> _PROBLEM TO SOLVE_
Return every line in the rows below that contains the string "Build".

Rows from a data source:
##########
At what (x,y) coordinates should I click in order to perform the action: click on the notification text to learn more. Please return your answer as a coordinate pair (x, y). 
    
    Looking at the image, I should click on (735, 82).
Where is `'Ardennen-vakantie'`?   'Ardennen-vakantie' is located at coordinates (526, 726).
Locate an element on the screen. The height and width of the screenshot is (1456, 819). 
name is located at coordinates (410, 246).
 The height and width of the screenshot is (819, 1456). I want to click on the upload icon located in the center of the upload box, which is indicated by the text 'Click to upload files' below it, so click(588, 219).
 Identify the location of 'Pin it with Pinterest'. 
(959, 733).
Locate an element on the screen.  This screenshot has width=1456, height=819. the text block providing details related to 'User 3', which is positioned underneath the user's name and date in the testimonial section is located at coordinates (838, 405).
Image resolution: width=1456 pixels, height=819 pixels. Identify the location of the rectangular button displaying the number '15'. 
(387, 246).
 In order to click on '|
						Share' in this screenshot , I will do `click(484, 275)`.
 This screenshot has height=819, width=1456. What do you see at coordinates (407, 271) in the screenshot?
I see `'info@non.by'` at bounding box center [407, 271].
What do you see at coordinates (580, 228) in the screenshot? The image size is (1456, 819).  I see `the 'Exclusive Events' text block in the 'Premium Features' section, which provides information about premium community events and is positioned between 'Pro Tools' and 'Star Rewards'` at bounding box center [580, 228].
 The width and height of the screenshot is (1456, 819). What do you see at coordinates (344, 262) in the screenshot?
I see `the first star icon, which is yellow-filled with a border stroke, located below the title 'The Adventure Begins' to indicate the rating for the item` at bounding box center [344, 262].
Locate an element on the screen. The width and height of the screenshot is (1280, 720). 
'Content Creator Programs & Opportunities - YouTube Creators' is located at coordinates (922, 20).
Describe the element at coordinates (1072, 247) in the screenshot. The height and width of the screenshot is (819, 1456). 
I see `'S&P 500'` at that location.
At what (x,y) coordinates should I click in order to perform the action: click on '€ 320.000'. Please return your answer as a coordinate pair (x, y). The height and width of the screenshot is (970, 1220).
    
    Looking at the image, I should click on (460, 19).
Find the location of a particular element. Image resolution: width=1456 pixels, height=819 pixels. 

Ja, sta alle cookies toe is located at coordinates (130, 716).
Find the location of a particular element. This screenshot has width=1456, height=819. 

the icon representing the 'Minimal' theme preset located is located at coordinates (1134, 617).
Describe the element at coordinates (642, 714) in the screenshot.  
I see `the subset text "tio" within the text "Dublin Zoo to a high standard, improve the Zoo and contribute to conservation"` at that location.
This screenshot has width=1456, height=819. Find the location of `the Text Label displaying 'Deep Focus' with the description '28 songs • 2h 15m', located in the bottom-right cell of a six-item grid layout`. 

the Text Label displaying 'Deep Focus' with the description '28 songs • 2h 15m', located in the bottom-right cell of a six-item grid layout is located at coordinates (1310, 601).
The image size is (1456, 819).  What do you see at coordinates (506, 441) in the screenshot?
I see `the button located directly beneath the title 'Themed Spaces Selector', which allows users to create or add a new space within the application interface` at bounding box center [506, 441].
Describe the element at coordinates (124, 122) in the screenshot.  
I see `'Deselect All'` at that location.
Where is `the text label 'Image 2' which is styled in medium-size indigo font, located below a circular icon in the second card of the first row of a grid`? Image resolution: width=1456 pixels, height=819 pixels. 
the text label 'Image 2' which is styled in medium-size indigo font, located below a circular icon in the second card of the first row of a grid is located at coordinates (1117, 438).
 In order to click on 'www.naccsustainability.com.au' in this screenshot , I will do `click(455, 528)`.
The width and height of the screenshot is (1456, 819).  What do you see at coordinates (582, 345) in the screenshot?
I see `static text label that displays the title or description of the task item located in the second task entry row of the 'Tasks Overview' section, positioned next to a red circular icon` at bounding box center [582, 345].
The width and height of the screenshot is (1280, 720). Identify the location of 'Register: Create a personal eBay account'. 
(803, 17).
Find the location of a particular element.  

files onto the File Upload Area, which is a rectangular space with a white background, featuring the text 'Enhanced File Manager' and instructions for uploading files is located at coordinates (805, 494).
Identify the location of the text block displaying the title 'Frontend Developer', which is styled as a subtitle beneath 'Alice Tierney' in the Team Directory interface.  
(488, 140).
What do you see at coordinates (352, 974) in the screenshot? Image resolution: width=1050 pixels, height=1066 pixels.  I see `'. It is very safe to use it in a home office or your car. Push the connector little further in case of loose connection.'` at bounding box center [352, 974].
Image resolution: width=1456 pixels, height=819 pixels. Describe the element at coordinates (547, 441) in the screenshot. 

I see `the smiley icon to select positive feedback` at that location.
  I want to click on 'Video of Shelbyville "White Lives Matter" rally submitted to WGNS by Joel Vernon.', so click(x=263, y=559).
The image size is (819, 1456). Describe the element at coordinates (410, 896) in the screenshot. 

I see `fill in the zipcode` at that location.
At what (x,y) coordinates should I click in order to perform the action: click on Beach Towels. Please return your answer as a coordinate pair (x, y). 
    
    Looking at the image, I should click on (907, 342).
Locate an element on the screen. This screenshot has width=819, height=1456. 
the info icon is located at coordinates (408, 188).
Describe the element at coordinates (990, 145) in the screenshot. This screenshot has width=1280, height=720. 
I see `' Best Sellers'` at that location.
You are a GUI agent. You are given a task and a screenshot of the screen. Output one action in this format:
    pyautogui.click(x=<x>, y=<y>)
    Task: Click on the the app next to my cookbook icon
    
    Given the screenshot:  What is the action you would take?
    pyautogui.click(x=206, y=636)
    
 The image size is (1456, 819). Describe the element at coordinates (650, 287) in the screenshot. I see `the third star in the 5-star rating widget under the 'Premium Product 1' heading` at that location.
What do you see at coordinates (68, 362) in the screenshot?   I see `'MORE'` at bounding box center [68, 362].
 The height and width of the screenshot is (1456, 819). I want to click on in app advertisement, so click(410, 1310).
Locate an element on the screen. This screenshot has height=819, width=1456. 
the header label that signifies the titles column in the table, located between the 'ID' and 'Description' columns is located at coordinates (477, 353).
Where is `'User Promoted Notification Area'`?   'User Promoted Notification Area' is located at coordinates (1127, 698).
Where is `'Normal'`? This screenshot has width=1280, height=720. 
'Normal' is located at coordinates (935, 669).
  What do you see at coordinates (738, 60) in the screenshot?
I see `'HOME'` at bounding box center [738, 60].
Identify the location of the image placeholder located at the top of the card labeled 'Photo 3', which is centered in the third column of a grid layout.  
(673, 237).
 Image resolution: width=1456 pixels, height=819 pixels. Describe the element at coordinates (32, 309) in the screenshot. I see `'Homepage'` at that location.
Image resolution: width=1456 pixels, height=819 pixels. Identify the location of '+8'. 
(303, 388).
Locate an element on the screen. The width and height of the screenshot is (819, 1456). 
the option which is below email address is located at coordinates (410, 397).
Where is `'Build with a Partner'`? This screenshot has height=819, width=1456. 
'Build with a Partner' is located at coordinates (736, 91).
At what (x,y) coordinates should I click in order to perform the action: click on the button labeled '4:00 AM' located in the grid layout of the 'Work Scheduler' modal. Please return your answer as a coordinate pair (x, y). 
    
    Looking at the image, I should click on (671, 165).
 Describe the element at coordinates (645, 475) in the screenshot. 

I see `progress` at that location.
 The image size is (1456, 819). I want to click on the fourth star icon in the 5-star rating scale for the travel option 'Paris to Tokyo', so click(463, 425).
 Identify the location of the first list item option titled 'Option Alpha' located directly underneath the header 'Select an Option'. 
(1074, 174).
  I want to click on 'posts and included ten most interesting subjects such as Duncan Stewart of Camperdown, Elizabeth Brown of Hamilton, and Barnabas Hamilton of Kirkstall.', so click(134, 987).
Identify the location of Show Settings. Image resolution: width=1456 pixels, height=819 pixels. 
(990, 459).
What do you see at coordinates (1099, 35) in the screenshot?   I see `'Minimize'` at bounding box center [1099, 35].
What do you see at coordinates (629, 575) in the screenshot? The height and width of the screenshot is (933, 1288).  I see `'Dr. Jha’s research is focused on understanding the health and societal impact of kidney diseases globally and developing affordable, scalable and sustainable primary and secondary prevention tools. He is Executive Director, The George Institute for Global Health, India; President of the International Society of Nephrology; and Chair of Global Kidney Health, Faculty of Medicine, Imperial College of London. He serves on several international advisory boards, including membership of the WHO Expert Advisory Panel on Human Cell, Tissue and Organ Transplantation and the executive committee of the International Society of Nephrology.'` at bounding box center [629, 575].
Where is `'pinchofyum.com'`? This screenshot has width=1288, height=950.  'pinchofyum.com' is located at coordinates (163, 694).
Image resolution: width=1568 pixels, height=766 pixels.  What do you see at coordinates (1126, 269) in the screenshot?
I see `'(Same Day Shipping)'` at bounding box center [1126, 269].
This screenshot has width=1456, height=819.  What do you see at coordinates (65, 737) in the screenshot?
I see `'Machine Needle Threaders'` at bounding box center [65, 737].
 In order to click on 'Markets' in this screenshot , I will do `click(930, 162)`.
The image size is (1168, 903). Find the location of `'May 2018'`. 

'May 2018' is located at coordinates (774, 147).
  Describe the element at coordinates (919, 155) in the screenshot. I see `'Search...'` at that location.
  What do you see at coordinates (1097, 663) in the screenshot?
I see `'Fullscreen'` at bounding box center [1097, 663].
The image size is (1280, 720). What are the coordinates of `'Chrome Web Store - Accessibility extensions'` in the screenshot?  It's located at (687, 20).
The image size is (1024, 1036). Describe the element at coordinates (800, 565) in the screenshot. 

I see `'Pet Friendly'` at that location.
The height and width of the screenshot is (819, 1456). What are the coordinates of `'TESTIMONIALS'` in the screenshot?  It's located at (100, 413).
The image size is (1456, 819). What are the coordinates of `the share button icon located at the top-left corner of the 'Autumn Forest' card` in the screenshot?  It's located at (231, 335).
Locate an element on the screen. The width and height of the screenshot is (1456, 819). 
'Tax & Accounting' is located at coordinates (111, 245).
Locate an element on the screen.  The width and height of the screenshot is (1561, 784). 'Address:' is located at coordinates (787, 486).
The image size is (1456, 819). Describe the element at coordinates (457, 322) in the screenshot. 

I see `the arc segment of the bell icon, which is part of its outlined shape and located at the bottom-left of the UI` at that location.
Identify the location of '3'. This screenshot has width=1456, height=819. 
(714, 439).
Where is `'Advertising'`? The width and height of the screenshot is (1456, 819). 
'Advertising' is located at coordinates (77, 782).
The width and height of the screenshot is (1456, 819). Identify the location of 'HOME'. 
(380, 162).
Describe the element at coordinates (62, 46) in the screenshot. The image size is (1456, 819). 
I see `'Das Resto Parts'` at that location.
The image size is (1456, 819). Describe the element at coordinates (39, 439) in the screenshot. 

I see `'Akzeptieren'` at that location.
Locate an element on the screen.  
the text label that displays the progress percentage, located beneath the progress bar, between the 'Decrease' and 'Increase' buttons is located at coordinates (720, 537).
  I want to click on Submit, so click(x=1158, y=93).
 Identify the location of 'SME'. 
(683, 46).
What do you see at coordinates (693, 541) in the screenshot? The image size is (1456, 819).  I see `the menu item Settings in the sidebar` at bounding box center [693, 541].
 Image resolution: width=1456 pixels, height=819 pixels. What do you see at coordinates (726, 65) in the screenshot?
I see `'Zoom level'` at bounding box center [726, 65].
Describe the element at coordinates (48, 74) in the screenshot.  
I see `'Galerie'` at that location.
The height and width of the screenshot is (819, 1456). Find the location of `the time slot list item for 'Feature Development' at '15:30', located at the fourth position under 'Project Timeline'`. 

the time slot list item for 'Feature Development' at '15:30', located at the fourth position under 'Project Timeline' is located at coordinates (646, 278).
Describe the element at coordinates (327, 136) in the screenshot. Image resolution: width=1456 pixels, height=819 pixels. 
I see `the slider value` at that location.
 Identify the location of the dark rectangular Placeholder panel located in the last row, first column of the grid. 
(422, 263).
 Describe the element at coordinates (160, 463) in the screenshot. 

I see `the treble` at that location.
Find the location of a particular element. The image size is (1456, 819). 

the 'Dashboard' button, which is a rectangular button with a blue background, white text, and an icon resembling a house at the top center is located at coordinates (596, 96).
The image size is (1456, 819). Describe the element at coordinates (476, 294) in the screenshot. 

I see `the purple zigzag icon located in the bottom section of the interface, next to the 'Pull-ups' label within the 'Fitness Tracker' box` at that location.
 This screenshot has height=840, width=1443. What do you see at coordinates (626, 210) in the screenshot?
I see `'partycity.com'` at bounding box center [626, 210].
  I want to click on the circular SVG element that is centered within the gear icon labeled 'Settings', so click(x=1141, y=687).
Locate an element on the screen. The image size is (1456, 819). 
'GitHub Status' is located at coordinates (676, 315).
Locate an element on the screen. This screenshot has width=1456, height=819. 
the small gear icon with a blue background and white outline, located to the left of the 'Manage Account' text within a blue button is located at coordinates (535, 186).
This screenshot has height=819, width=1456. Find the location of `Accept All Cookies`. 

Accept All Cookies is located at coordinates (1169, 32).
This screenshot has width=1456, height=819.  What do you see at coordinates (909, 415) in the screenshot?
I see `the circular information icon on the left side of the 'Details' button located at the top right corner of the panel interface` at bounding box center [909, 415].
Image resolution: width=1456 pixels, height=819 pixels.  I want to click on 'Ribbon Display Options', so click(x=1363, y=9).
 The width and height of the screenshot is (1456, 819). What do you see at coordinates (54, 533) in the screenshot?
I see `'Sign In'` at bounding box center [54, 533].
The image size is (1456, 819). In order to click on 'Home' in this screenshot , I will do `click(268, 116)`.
##########
> _THE COMPLETED TASK_
Where is `'Build with a Partner'`? This screenshot has height=819, width=1456. 
'Build with a Partner' is located at coordinates (736, 91).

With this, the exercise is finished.